RICHMOND, VA (WWBT) - We all do it just about every week: pump gas. But who's watching to make sure you aren't getting ripped off? Numerous gas stations in our area have not been inspected in years.
We all watch our dollars tick away at the pump, but Brian Crowder pays closer attention than most. He pumps gas just about every day.
"Making sure that everything on this pump is working like it's supposed to," said Crowder.
Crowder is just one of 24 inspectors statewide making sure you get what you paid for.
"I feel like having an opportunity to keep our eye on and monitor what's going on ... keeps everybody on a fair playing field," said Crowder.
The 24 inspectors cover 95,527 gas dispensers, so it's no wonder we found pumps across Richmond, Henrico and Chesterfield overdue for inspections.
We found a station in Richmond that had not been looked over since February 2013. We found inspection stickers dating back to March, August and October 2014. We even discovered stations where the stickers were removed.
We took our findings to the program manager at the state Department of Agriculture's Division of Weights & Measures.
"Just like in any other department, we have personnel and staffing issues and turnover and short-term and long-term disability issues that come into play," said Joel Maddux.
Maddux says they try to get to every pump once every two years. Though staffing issues made surprise inspections difficult in 2016, his office still investigated 475 complaints and checked over 70,000 gas station measuring devices.
"We want to respond. We want to help the consumer. We want to protect them. We want to make sure they are getting what they pay for," said Maddux.
His inspectors have the power to put a pump out of commission. They test the gasoline for water.

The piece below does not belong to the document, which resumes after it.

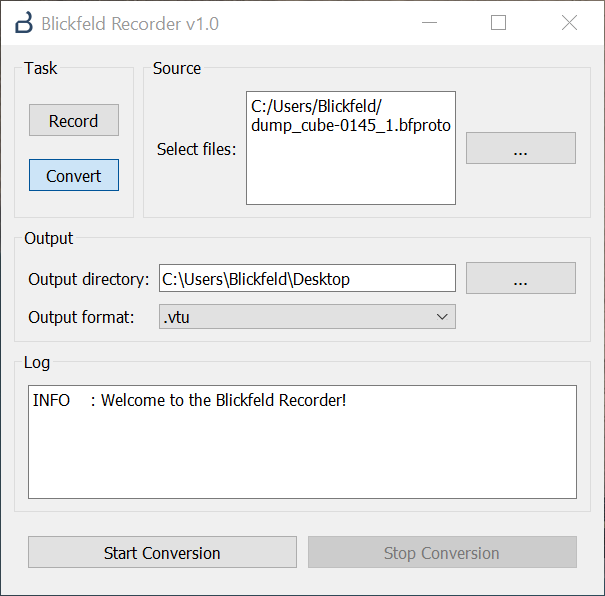Screen dimensions: 605x596
Task: Minimize the Blickfeld Recorder window
Action: 428,23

They watch to make sure the price doesn't change or that the meter rolls before or after pumping to find out how often pumps are cited.
We dug through hundreds of inspection reports for Central Virginia -- 43 percent of stations had to be re-inspected last year for a variety of violations. It can be as simple as a bad display, leaky hose or missing sticker, but 12 percent were cited for giving out the wrong amount of gas.
It's not always bad for the driver - most of those violations were not for shortchanging customers but for giving away more gas than the pump showed.
Lawmakers just expanded the agency's budget. It's hiring three new people and buying new equipment so inspectors like Crowder have an easier time making sure everyone follows the rules.
"To have a hand in making sure people get a fair shake," said Crowder.
You probably see the stickers all the time and never think twice about it. The sticker shows the number you should call if you notice an issue at a gas station or think you're not getting what you paid for: 804-786-2476. They respond to complaints at the pump in just 72 hours.